Moreover, since 2010, Hungary has taken numerous steps to decrease its energy dependence on Russia by building interconnectors, increasing storage capacities, supporting the energy infrastructure investments of the Three Seas initiative—the list could go on. The current debates with Croatia about the LNG terminal in the island of Krk and possible future Hungarian gas purchase through Croatia are not about whether diversification is a necessity, but about the price tag.

With respect to natural gas, Hungary is highly dependent on imports and on one source—Russia. Like many other EU members, it has two strategic objectives: diversification of sources and diversification of transit routes. In some cases, the two objectives converge, as with the interconnectors toward Romania and Croatia. In other cases, Hungary is taking steps to increase the number of supply routes from the Russian source, but that doesn’t mean it’s abandoning its other objective.

Meanwhile, other major European-Russian energy deals such as Nord Stream 2 or the Yamal LNG—supported by other EU members such as Austria, Italy, France, and Germany—have much greater potential geopolitical ramifications than any of the Russian-Hungarian deals, due to their sheer volume, economic size, and political impact. Moreover, high-level meetings between Putin and many other leaders of EU or NATO members are as least as frequent as those between Orbán and the Russian president.

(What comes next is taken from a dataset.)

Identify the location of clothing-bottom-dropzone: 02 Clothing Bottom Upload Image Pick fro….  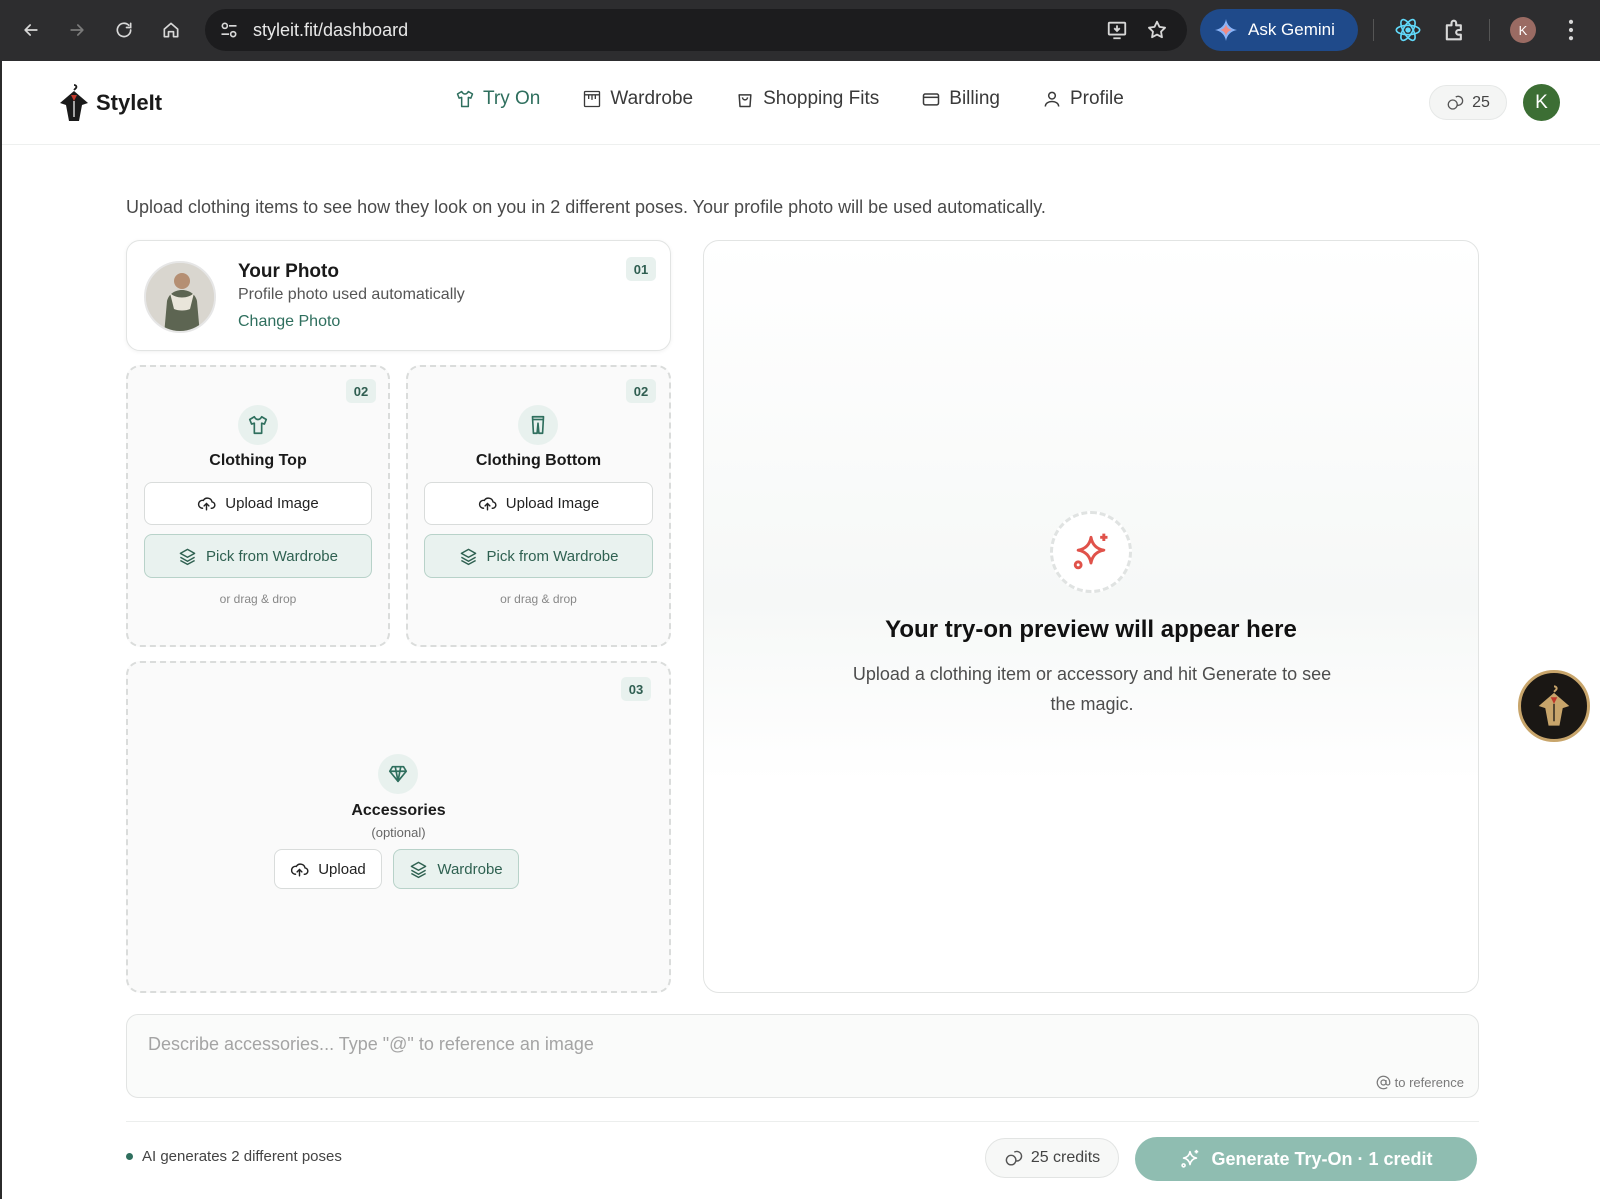
(538, 506).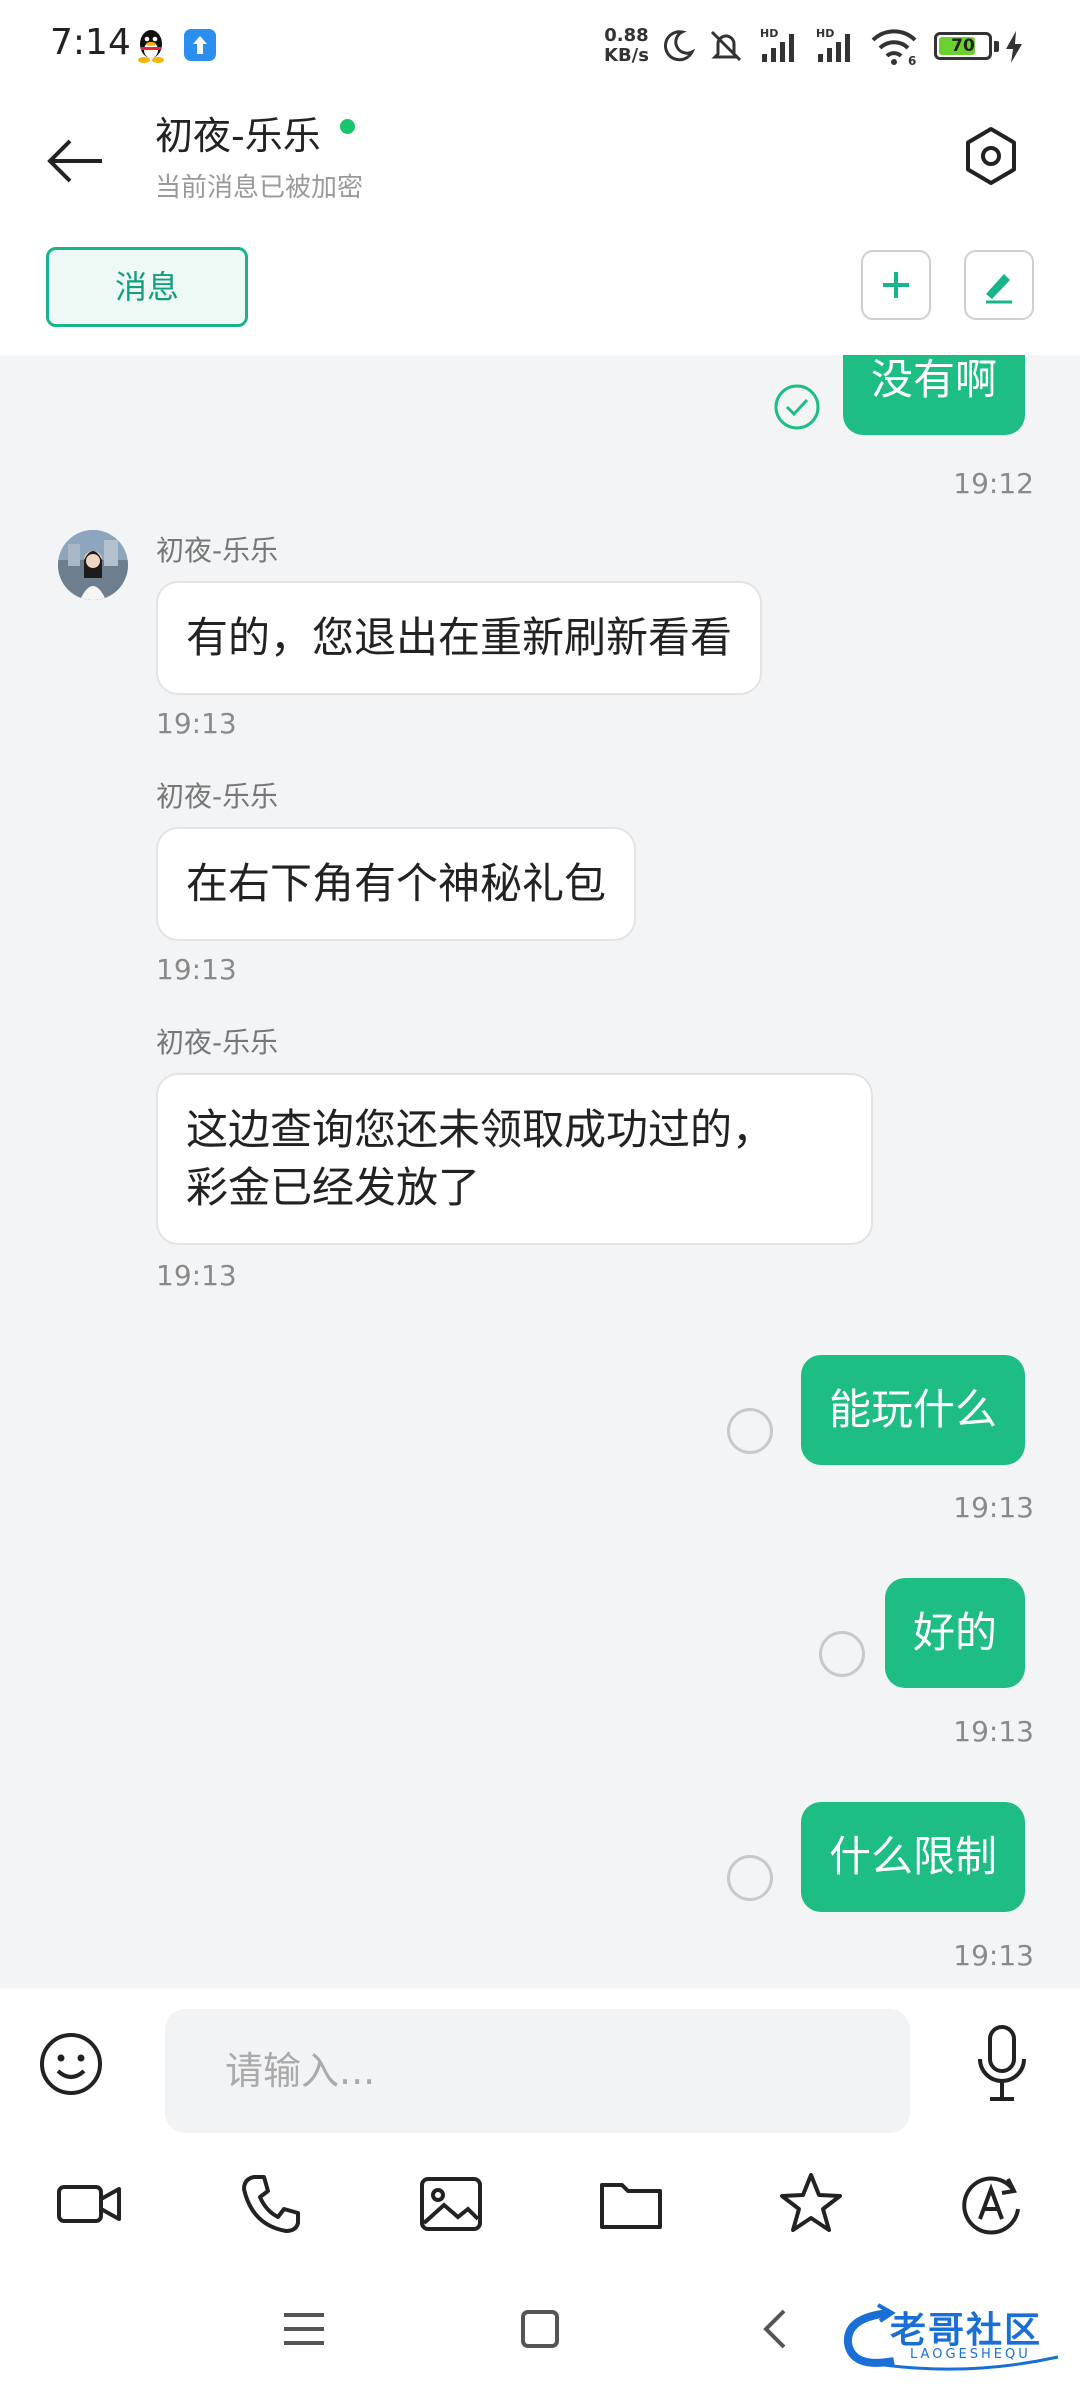  What do you see at coordinates (894, 48) in the screenshot?
I see `wifi-icon: 6` at bounding box center [894, 48].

The claim that Hungary is currently pursuing irredentist policies to make way for Russian meddling also needs revision. The relationships between Hungary and those of its neighbors with which it historically had the most tensions—Slovakia, Serbia, and Romania—are excellent from a historical perspective. Any recent disputes about Hungarian minority rights with these countries are a far cry from those of the previous decade or of the 1990s. Furthermore, the political objectives Hungary has put forward in its support for Hungarian minorities are well within the boundaries of European norms.

It is indisputable that Hungarian-Ukrainian relations have taken a downturn in recent years. However, the primary cause of this development was the adoption of a controversial education law by Kyiv in 2017, which was criticized in a detailed opinion by the Council of Europe’s Venice Commission that called for some corrections. Hungary’s objective is for Ukraine to comply with the recommendations of the Venice Commission.  

Hungarian support for Ukraine’s stability, territorial integrity, and Euro-Atlantic orientation has been consistent since 1991. Hungary has displayed nothing but staunch support for Ukraine’s independence and territorial integrity, EU visa liberalization, and signing of a Deep and Comprehensive Free Trade Area agreement; Hungary has also supported sanctions against Russia after Crimea and has stood up for NATO reassurance and deterrence measures against Russia.   

It’s true that Hungary has blocked ministerial-level meetings of the NATO-Ukraine Commission since March 2017, but it’s also true that Budapest has not objected to any other format of high-level meetings or to any other form of NATO-Ukraine cooperation. Budapest uses this platform in its dispute with Kyiv because it is concerned about existing minority rights. From the Hungarian perspective, Ukraine’s transition needs to be based on Euro-Atlantic principles to be lasting and successful.

All of this is not to say that Hungary’s approach and decisions related to Russia should be free of debate from an Atlanticist perspective. However, portraying Hungary as a “Trojan horse” of Russia which is bent on advancing Putin’s interests to the detriment of its NATO allies is off the mark. Hungary is pursuing its national interests in line with many other NATO members’ policies as it applies a pragmatic, economics-centered approach in its relations with Russia, while at the same time setting clear limits for its support of Moscow’s conduct in the region.   

Gergely Varga is a senior research fellow at the Institute for Foreign Affairs and Trade in Budapest and is a former visiting fellow at the Center for Transatlantic Relations at Johns Hopkins University.